╭──
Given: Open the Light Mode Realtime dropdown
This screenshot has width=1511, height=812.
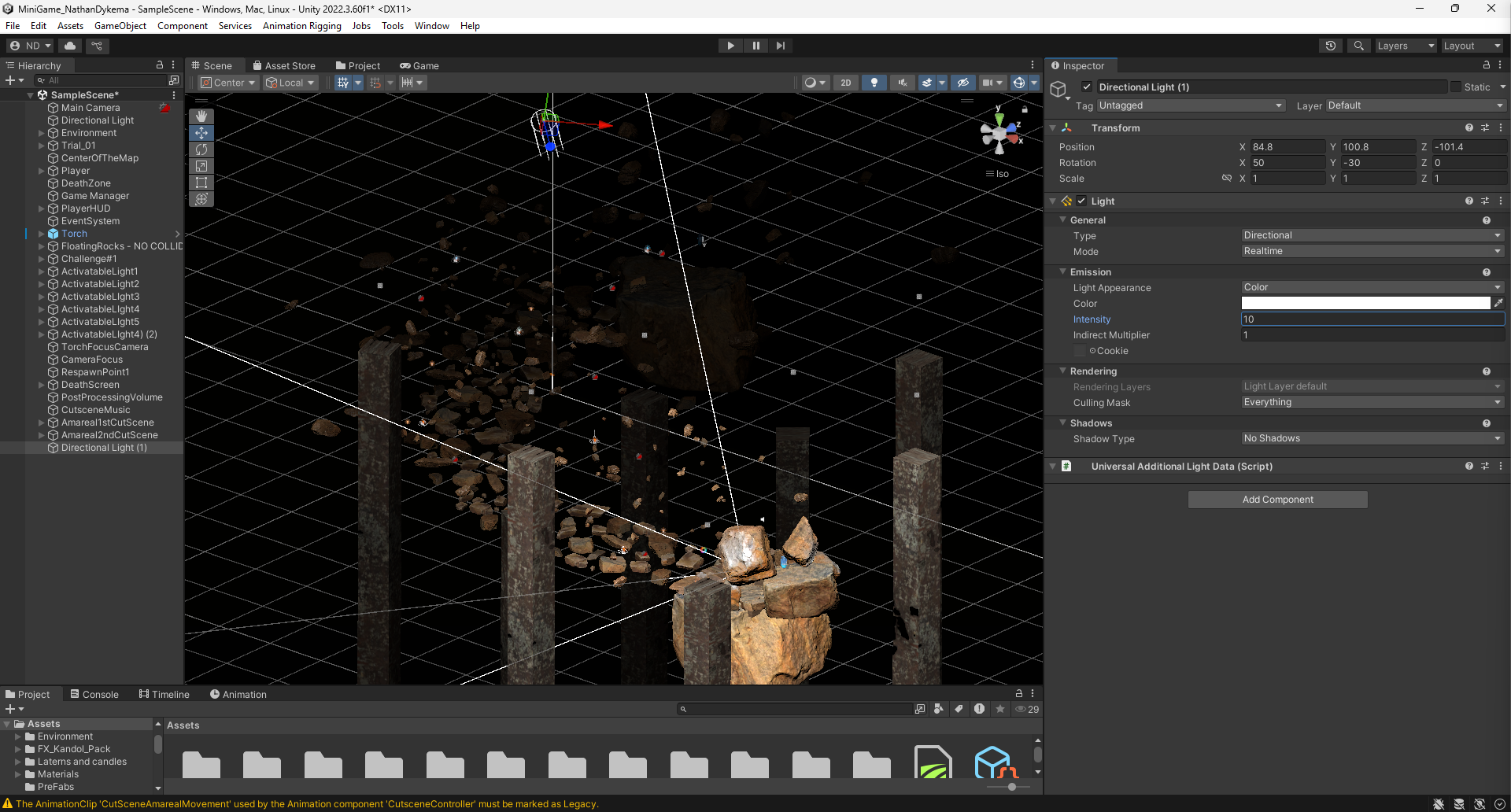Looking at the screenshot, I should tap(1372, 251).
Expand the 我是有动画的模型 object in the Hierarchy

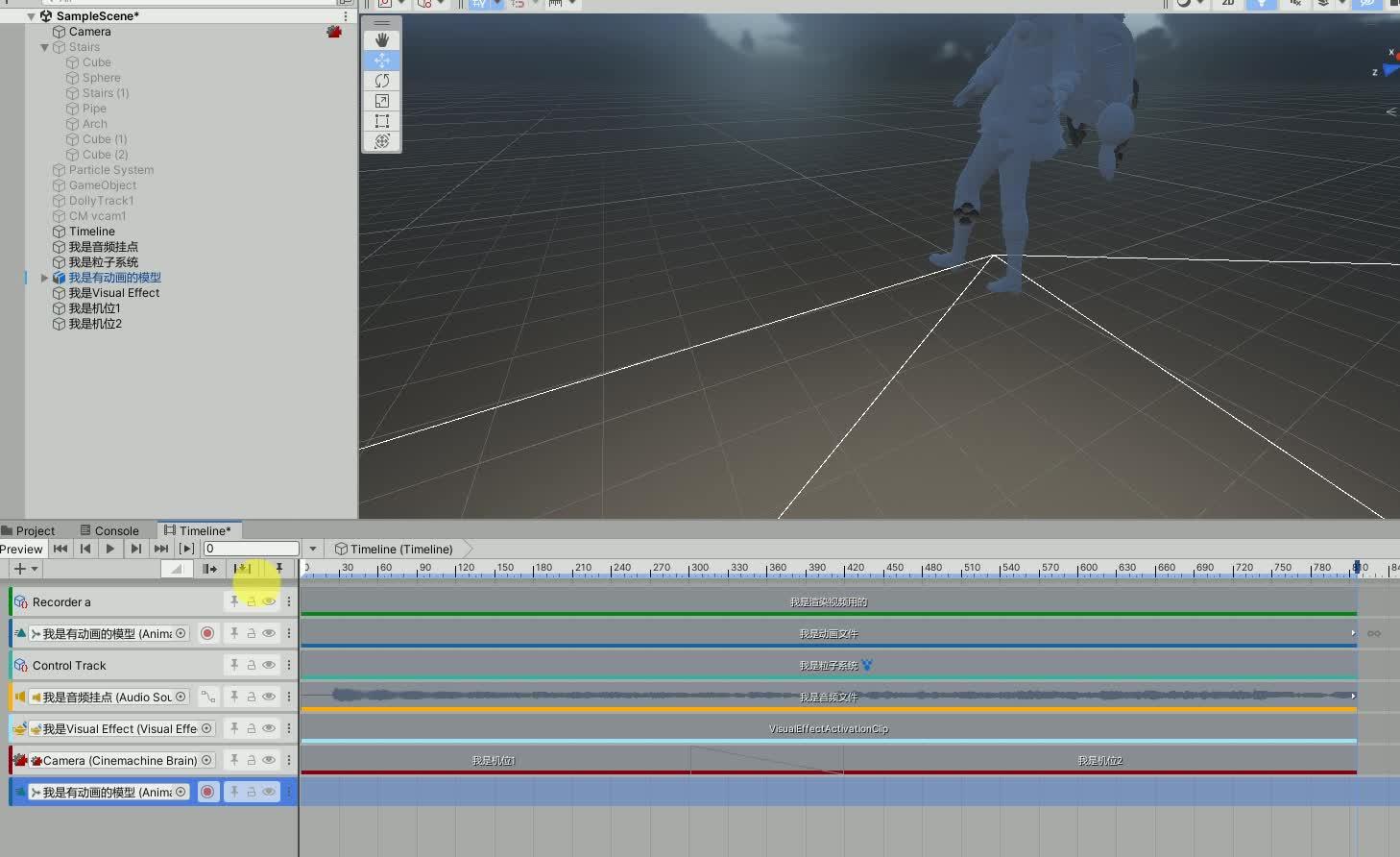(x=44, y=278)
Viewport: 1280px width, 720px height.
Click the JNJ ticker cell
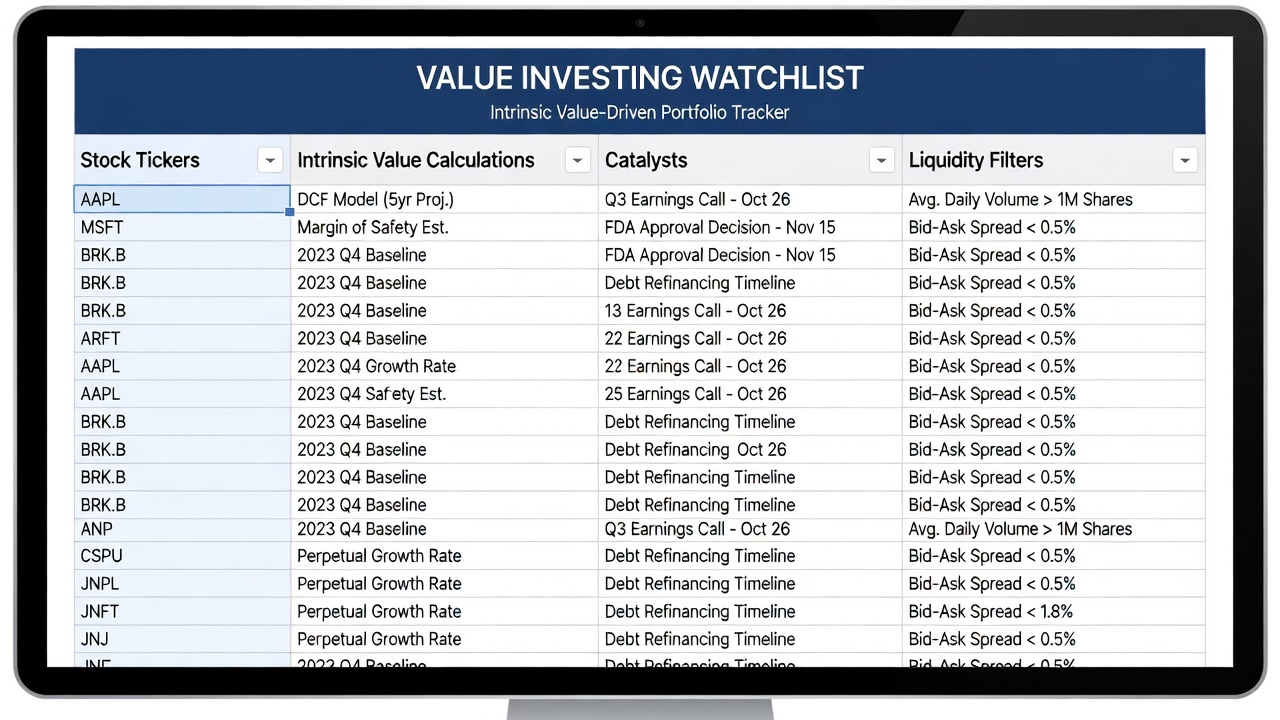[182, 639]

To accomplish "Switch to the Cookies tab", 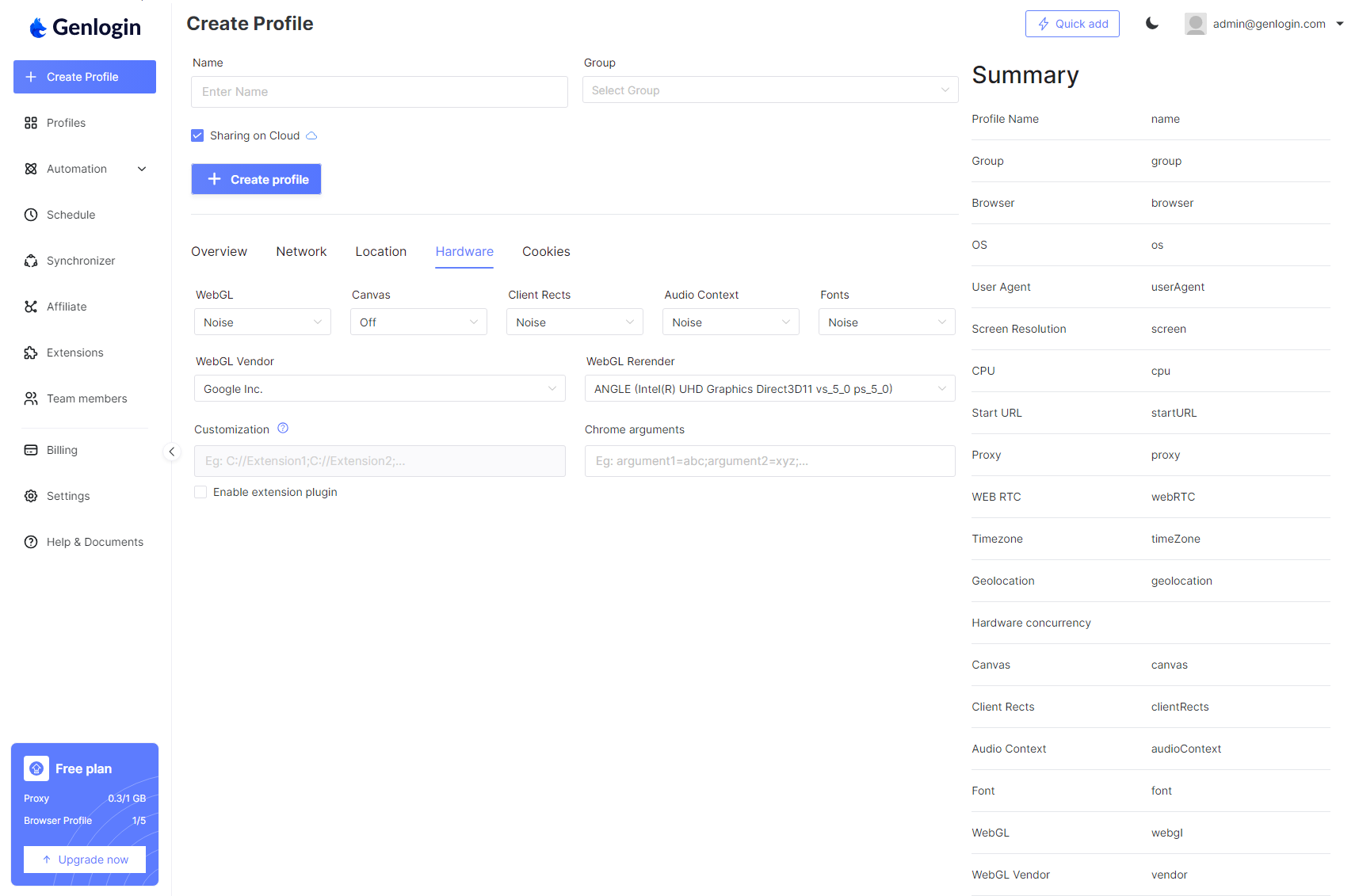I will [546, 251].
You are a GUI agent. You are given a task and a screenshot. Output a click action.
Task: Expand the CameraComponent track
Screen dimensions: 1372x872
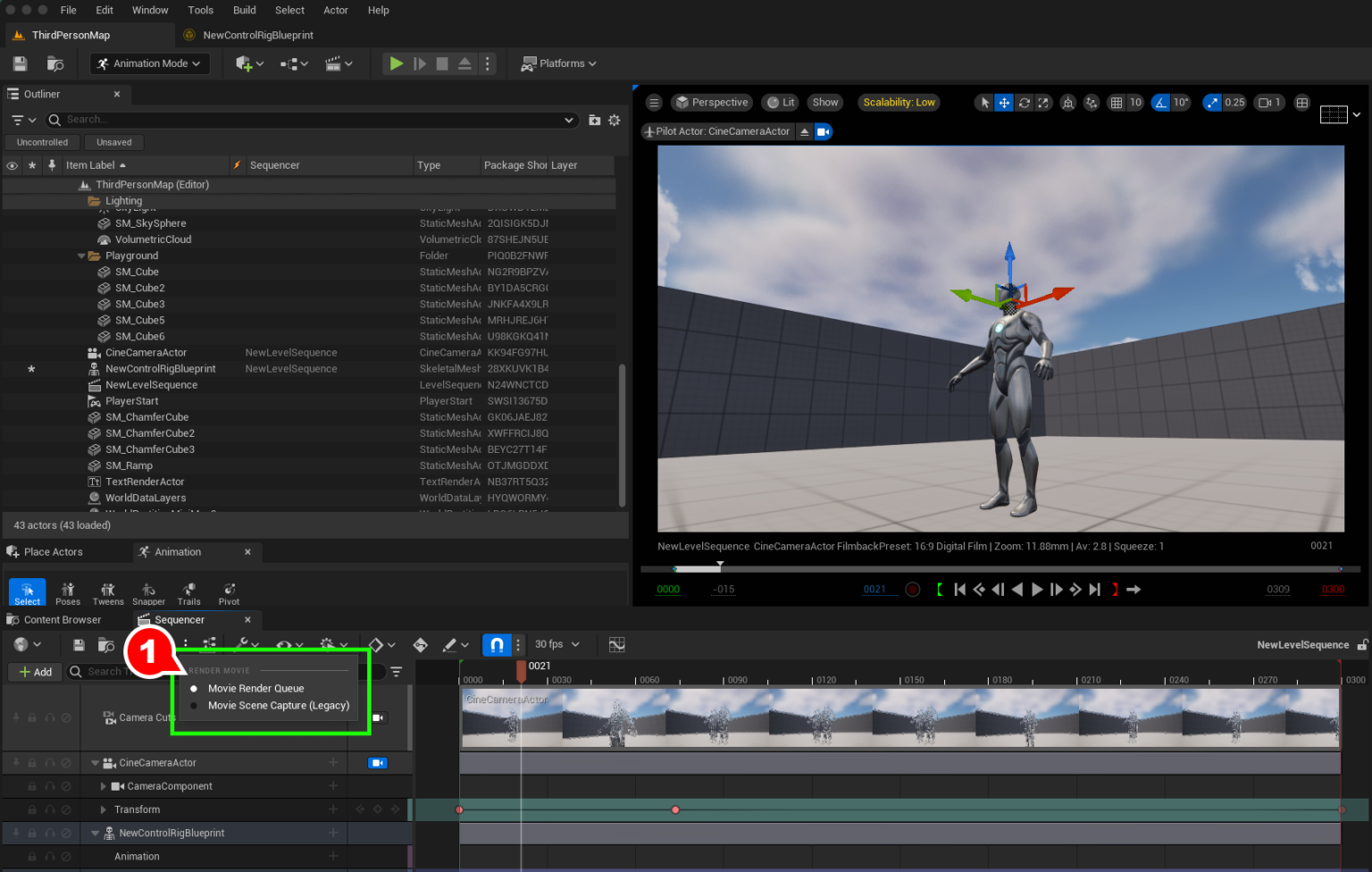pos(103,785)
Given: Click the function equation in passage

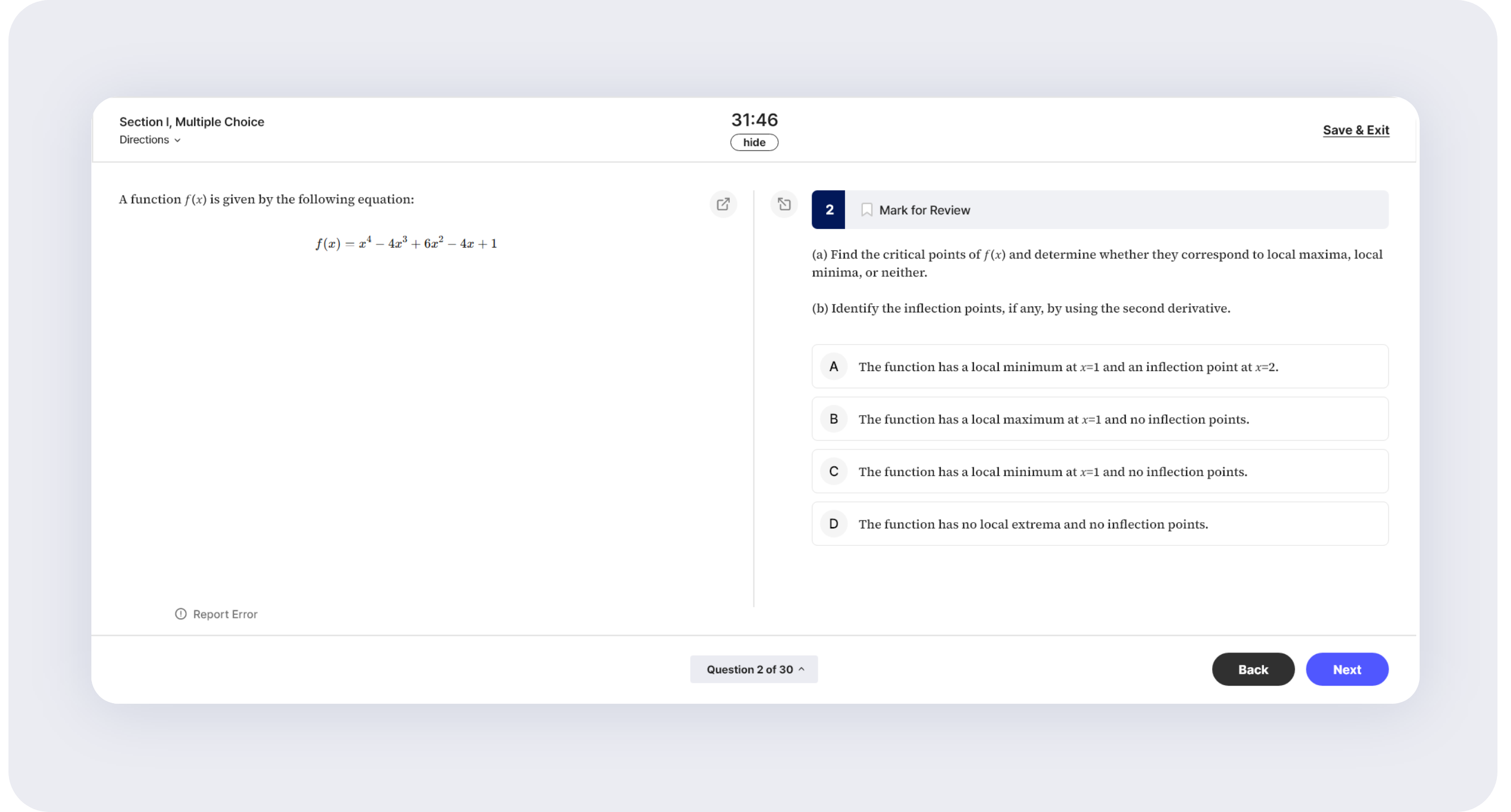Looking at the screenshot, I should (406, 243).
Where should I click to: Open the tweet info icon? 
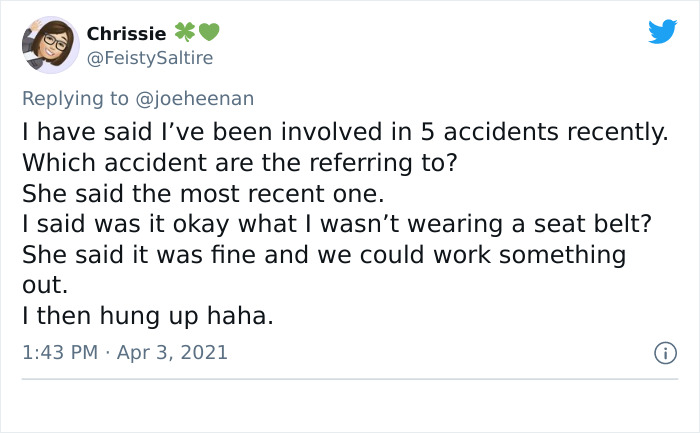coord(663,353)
╰──
About this task: Could you write out, word for word, the lines from the one containing "Given: Click the function equation in passage" through the last line of the records, leaving out the pictures?

Answer space:
Given: Click the function equation in passage

Looking at the screenshot, I should (406, 243).
Where should I click to: Open the tweet info icon? 
coord(663,353)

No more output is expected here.